The high-resolution crystal structures of Tth MAG lipase, both active and PMSF-inhibited, revealed a two-fold symmetric dimer with a minimal lid domain comprising an α-helix/β-hairpin/α-helix (HBH) topology. An endogenous C18 MAG reaction intermediate was identified bound in the active site, its distal part residing in a hydrophobic tunnel within the lid domain. In vitro assays demonstrated high specificity for MAG substrates over DAG and TAG esters, with significant activity observed for C8 MAG. Mutagenesis studies highlighted the crucial role of the active site Ser113, the lid domain, and Glu43 in catalysis. The Glu43 residue was found to directly interact with the glycerol moiety, contributing to the high MAG specificity. Modifications to Tyr154 within the lid tunnel had only minor effects on activity. Steady-state Michaelis-Menten kinetics using pNP esters revealed an increase in binding affinities with increasing acyl chain length and consistent catalytic efficiencies for medium-chain length substrates. Analysis of FA composition in *E. coli* expressing different Tth MAG lipase variants showed a correlation between the presence of the enzyme and FA release, further supporting its in vivo activity as a MAG lipase. Sequence analysis revealed that Tth MAG lipase belongs to a family of HBH lid-containing lipases/esterases with distinct substrate specificities, primarily from bacterial and archaeal sources. A structural comparison with related enzymes, such as cinnamoyl esterase from *Lactobacillus johnsonii* and feruloyl esterase from *Butyrivibrio proteoclasticus*, revealed an explanation for the different substrate specificities due to the structure of the lid.

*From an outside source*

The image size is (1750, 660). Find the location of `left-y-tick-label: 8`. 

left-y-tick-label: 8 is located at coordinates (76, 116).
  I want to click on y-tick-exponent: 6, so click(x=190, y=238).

This study successfully elucidated the function of an orphan enzyme using a structure-based approach that utilized the endogenous reaction intermediate. The findings demonstrate that the minimal HBH lid domain in Tth MAG lipase is sufficient for the turnover of long-chain MAG esters, providing a prototype for a growing family of lipases. The combination of in vitro and in vivo data provides a comprehensive understanding of the enzyme's catalytic mechanism and substrate specificity. The results suggest that a deep understanding of MAG lipase catalysis requires a detailed understanding of both the active site and the lid domain's structure and dynamics. The findings expand the knowledge of HBH lid lipases and highlight their potential for evolving to recognize a wider range of lipidic substrates. The success in capturing the endogenous complex highlights the importance of considering the native cellular environment for understanding enzyme function.

This study successfully characterized a novel long-chain MAG lipase using high-resolution structural biology and biochemical assays. The findings reveal a minimal prototype of HBH lid-containing lipases with a unique catalytic mechanism involving a hydrophobic tunnel within the lid domain for substrate binding. This work demonstrates the power of capturing endogenous enzyme-substrate complexes for functional annotation and expands our understanding of lipase catalysis and its potential biotechnological applications. Future research could focus on exploring the full range of substrates and designing improved variants for industrial applications.

The study focused primarily on the characterization of Tth MAG lipase under specific conditions. The generalizability of the findings to other MAG lipases requires further investigation. The use of pNP esters as substrates for kinetic analysis might not perfectly reflect the activity with natural MAG substrates. Further analysis is needed to fully understand the role of the dimeric interface in catalysis. The in vivo experiments were conducted in E.coli, which may not fully replicate the natural environment of the enzyme.